Adult patients who underwent VHR with concurrent TAR procedure with a permanent synthetic mesh and posterior sheath supplementation with Vicryl mesh in the Cleveland Clinic Center for Abdominal Core Health between January 2014 and December 2022 were queried retrospectively from a prospectively collected database in the Abdominal Core Health Quality Collaborative. We evaluated 30-day wound morbidity, perioperative complications, long-term mesh-related complications, and pragmatic hernia recurrence.

RESULTS

53 patients who underwent TAR procedure with posterior sheath supplementation using Vicryl mesh and had a minimum 12-month follow-up were identified. Of the 53 patients, 94.3% presented with recurrent hernias, 73.6% had a midline hernia, 7.5% had a flank hernia, and 18.9% had concurrent parastomal hernia. The mean hernia width was 24.9 cm (± 8.8 cm). No Vicryl mesh-related operative complications were identified in our study, with no instances of mesh erosion, fistulas, or interventions for small bowel obstruction. Skin necrosis requiring reoperations was observed in three patients (5.7%), leading to permanent mesh excision in two cases (3.8%) without intraabdominal visceral involvement. Throughout the 12-month follow-up, 23 incidences (43.4%) of surgical site occurrences (SSOs) and surgical site occurrences requiring procedural intervention (SSOPI) were documented.

CONCLUSIONS

Our findings suggest that posterior sheath supplementation with Vicryl mesh is a feasible approach to achieve posterior sheath closure in challenging abdominal wall reconstruction cases.

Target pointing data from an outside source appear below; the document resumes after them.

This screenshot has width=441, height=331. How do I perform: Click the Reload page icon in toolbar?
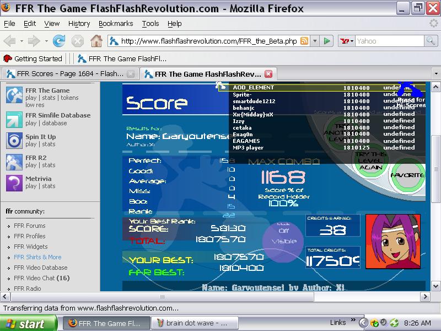click(x=59, y=41)
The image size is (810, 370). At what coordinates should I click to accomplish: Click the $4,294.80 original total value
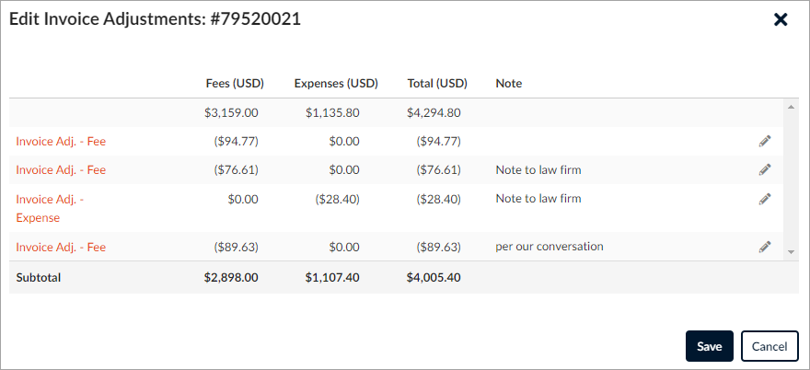[434, 112]
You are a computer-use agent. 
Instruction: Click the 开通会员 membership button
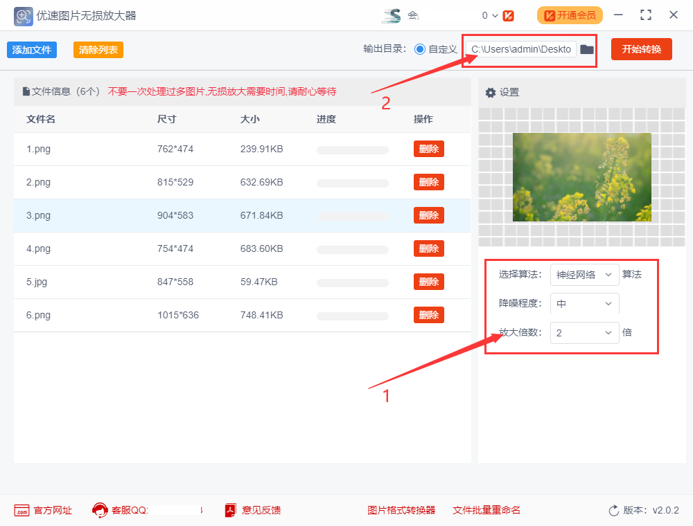[570, 15]
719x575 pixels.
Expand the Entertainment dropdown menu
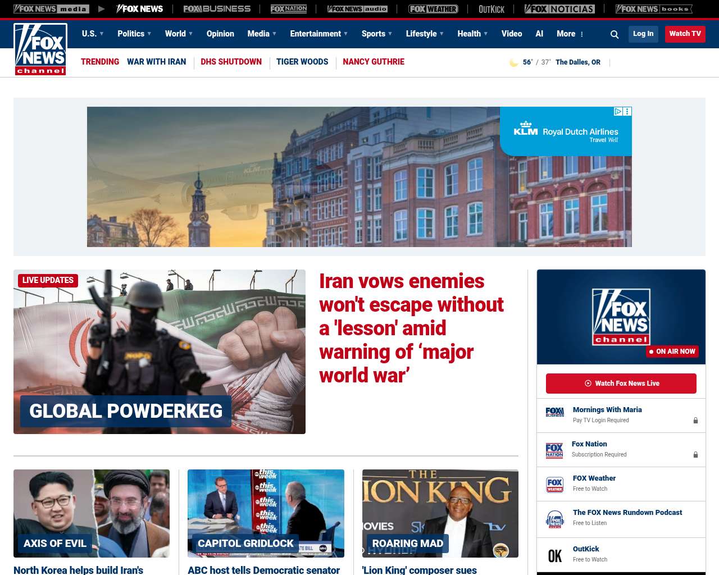pos(318,34)
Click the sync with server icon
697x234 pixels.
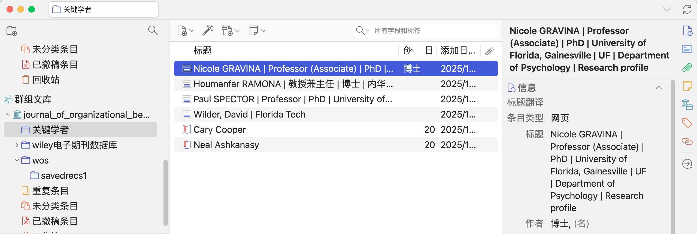coord(687,10)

Given the absence of notable mesh-related complications and a similar hernia recurrence rate to cases without posterior sheath supplementation, Vicryl mesh can be used to safely achieve posterior sheath closure in complex reconstructions with insufficient native tissue.

摘要

引言

在腹横肌松解(TAR)手术中,理想情况下,后鞘应完全重新对合,以建立一个将聚丙烯补片与内脏内容物隔离开的界面。当无法对后鞘进行一期缝合时,通常使用薇乔补片来辅助后鞘闭合,并将未涂层的聚丙烯补片置于薇乔补片表面。使用薇乔补片作为抗粘连屏障的长期影响尚不清楚。在本研究中,我们旨在评估在接受后入路腹壁成形术的患者中,将薇乔补片置于聚丙烯补片下方以辅助后鞘缺损闭合时的效果。

方法

对2014年1月至2022年12月期间在克利夫兰诊所腹部核心健康中心接受腹直肌分离修复术(VHR)并同时进行TAR手术、使用永久性合成补片以及用薇乔补片辅助后鞘闭合的成年患者,从腹部核心健康质量协作组前瞻性收集的数据库中进行回顾性查询。我们评估了30天伤口发病率、围手术期并发症、长期补片相关并发症以及实际的疝复发情况。

结果

确定了53例接受TAR手术并使用薇乔补片辅助后鞘闭合且至少随访12个月的患者。在这53例患者中,94.3%表现为复发性疝,73.6%为中线疝,7.5%为侧腹壁疝,18.9%同时存在造口旁疝。疝的平均宽度为24.9 cm(±8.8 cm)。在我们的研究中未发现与薇乔补片相关的手术并发症,没有补片侵蚀、瘘管形成或小肠梗阻干预的情况。3例患者(5.7%)出现需要再次手术的皮肤坏死,其中2例(3.8%)导致永久性补片切除,未累及腹腔内脏器。在整个12个月的随访中,记录了23例(43.4%)手术部位事件(SSO)和需要手术干预的手术部位事件(SSOPI)。

结论

我们的研究结果表明,在具有挑战性的腹壁重建病例中,用薇乔补片辅助后鞘闭合是实现后鞘闭合的一种可行方法。鉴于没有明显的补片相关并发症,且疝复发率与未辅助后鞘闭合的病例相似,薇乔补片可用于在自体组织不足的复杂重建中安全地实现后鞘闭合。